Mary Hooper Schaw (née Mary Hooper, later Mary Hooper Schaw Fleming, 1780–1831) Artist: Edward Greene Malbone (American, 1777–1807)

ca. 1802

American Paintings and Sculpture

Not on view


Largely self-taught, American-born miniaturist Edward Greene Malbone's luminous likenesses most embody the romantic sensibilities prevalent in the early nineteenth century. So great was his fame that nearly half a century later, novelist Nathaniel Hawthorne invoked Malbone's name in The House of the Seven Gables (1851) to explain the power of a miniature to conjure the presence of an absent lover.

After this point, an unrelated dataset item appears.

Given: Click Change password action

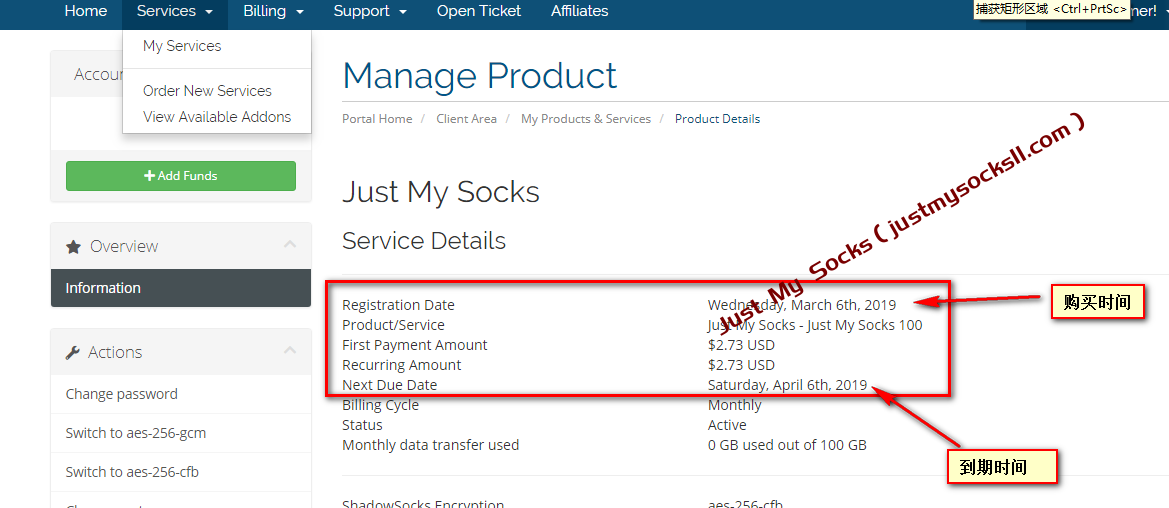Looking at the screenshot, I should point(122,394).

In 1801, Malbone traveled to London, where, in the work of the leading British miniaturists, he found affirmation of his already evident stylistic move away from the small, opaque miniatures of the colonial period toward the larger, airier miniatures of the Federal era. Reinvigorated, Malbone returned to Charleston, South Carolina, and began his most prolific period. That is when he created this portrait of Mary Hooper, the daughter of George Hooper (ca. 1744–1821), who had established a successful mercantile business in Wilmington, North Carolina.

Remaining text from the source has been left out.